The Candid and the Contrived, Gfx, Going to far, Pirates of the Caribbean depression, Post-it notes for life, 2 pounds for a dollar, Stella.
It is a beautiful afternoon. I have the strange foreboding that days like these are numbered in the autumn annual for fairness and equality of distribution. This might be our only one.
Fear and Loathing everywhere last night. Fear and Loathing at the French House. Fear and Loathing in Keeney. Fear and Loathing at the Avon with a hint of acid-freaks in the front and a bottle of rum and coke in a Newbury Comics nalgene near the back.
Thayer Street is decadent and deprived.
I had strange experiences last night. I fell in love. And I didn't know her name.
Twilight cliches will not excuse my night of impropriety for the singular sensation of being lovestruck. I have been in love before, and this, in comparison, was tepid. Nevertheless, the warming sensation in my body when I saw her, the uncanny inability to speak when I hugged her. My sudden seizing up, my instaneous lack of witticisms, my tongue hardening up-- it was all new and unexpectedly paralyzing.
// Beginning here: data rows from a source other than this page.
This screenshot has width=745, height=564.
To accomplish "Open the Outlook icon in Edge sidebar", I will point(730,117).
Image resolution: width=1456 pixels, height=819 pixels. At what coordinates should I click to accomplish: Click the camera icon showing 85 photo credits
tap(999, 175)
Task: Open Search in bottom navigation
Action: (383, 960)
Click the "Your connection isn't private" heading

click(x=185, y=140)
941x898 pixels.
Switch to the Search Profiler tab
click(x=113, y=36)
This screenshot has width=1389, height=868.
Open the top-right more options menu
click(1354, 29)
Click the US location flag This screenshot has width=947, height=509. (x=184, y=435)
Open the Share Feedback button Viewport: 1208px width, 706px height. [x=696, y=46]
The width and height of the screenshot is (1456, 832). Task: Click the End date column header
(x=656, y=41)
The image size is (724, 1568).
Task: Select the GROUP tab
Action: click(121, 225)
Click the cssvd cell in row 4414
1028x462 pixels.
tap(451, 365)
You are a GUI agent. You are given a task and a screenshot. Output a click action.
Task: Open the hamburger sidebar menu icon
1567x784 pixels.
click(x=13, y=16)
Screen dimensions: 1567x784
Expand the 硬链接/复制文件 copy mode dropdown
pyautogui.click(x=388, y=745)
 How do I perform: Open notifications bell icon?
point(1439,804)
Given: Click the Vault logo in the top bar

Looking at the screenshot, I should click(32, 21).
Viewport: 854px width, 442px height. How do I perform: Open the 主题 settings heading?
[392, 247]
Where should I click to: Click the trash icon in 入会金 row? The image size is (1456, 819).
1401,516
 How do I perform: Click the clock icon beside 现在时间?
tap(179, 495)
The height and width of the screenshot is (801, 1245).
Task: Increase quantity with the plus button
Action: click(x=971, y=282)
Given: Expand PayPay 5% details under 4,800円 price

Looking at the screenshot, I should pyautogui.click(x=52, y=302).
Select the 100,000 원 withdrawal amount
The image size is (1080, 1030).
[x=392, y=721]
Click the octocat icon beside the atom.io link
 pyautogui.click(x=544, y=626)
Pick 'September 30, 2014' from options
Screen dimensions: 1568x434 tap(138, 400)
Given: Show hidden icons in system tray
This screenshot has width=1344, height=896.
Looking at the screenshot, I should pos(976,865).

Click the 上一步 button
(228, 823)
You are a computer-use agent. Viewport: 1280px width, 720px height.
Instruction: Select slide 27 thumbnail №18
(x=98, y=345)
A few flashes of time and space later, and I was at the Avon for a midnight movie. It was hot. I was drunk and tired. I was hungry. I got up suddenly and made my way over to the concession stand.
The fuckers at the snack bar said the concessions were closed. I started waving a 20 and demanding popcorn. They told me again that the vending of movie concessions was over.
I asked where I could find a bathroom. They laughed and shoed me away. I went back into the theater and thought about peeing on the wall. Fuck these people I thought. Screw these goddamn independent film-I'm-too-cool-for-you concession nazis.
At that very moment, I spied a sign on the staircase somewhere near the left side of the theater. It looked like it had been made of bakelite sometime during the height of the art noveau movement. "Rest Rooms" with an arrow going up the stairs. I was halfway there.
I went up the film noir staircase at a hop. Suddenly, halfway up the stairs, I stopped. There were lights flashing behind me. They caught me. I could make a run for it or give myself up. I decided on the later and turned around to expose myself to their guns and ammo, germs and steel.
It was an old vaudevillian theater sign with lights running a set pattern around the prephierary, and the words "AVON THEATER" written in some sort of classic italicized script. I smiled and continued upstairs, around the corner, into the men's bathroom.
It was loud as all hell in there. There was a speaker hidden behind a door, and I could find it. It was somewhere in the ceiling like a big electric snake in the sky.
"Pretty we would both be completely twisted" it whispered, "but there was no going back, (back, back, back on echo), WE WOULD HAVE TO RIDE OUT."
I went over to the urinal. It was one of those classic six foot solid cast numbers that dropped all the way into the floor like some sort of well.
I came out of the bathroom, there was a candy machine that had not been there before. It was one of those old cigarrette vending machines with the rods. I dropped in 50 cents and pulled on letter e, two mini-toberlones dropped into the tray and I released the device.
I put another 50 cents in. I pulled on letter e, it refused to budge. I pulled the other rods to make sure they worked. letter b worked fine. Two York peppermints dropped into the tray and I stashed them away.
I was out of quarters now. I went back down stairs adn slivered down the row until Io got to where Joy was sitting. I handed her a York peppermint and threw one at Evan. he flipped out, and began screaming I hushed him and went back to watching the film.
We were twisted, but no one cared. I was pretty sure that soemday, in someway, I would be watching a film made by one of us, and with any luck, I would be even more thrashed then I was on that night.